● PROBLEM STATEMENT
Which lines of the records below contain the word "section"? Report each of them in full.

● INPUT
▼▼▼
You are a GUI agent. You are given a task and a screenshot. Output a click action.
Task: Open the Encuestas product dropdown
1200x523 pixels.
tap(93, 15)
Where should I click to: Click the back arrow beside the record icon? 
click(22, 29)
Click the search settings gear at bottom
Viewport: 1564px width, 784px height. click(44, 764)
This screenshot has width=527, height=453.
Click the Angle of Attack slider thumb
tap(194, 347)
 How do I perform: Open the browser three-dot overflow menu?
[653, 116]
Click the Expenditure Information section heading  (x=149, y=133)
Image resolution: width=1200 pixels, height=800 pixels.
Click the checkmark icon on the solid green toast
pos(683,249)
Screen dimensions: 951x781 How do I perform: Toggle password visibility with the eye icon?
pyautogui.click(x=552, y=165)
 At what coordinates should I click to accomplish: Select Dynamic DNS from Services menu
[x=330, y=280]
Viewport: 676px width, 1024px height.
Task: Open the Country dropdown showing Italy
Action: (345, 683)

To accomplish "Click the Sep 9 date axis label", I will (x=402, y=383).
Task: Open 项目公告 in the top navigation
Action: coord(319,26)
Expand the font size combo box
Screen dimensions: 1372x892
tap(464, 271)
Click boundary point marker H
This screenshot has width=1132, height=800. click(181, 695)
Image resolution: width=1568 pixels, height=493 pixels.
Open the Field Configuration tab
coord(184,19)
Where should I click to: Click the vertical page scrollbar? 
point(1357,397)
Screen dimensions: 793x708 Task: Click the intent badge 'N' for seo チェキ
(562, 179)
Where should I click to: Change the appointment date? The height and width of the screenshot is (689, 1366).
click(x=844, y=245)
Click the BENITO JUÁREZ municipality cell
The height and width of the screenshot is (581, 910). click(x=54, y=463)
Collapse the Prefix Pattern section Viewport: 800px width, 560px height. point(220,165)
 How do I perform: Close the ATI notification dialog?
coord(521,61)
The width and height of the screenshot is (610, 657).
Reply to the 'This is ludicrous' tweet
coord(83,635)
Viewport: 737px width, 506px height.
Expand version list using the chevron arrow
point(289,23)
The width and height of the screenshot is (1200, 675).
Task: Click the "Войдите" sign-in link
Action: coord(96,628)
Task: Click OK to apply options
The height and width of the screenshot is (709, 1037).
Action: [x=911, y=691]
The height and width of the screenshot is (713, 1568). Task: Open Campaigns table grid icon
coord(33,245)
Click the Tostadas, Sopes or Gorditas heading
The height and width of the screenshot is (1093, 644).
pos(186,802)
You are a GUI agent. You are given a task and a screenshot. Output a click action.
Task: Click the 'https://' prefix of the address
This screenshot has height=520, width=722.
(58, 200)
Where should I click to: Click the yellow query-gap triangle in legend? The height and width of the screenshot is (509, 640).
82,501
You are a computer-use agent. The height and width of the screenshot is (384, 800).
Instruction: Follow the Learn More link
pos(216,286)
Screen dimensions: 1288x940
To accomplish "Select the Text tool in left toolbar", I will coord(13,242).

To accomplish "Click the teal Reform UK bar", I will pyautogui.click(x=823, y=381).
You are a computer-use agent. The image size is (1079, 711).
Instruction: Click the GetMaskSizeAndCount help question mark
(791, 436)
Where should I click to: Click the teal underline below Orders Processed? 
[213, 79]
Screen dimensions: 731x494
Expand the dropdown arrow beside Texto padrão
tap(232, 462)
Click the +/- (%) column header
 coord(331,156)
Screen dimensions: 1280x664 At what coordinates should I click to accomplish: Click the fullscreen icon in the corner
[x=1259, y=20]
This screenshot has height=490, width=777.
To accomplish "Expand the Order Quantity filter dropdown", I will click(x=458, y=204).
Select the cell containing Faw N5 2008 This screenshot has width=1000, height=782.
▲▲▲
● EXERCISE SOLUTION
Click the Expenditure Information section heading  (x=149, y=133)
Collapse the Prefix Pattern section Viewport: 800px width, 560px height. point(220,165)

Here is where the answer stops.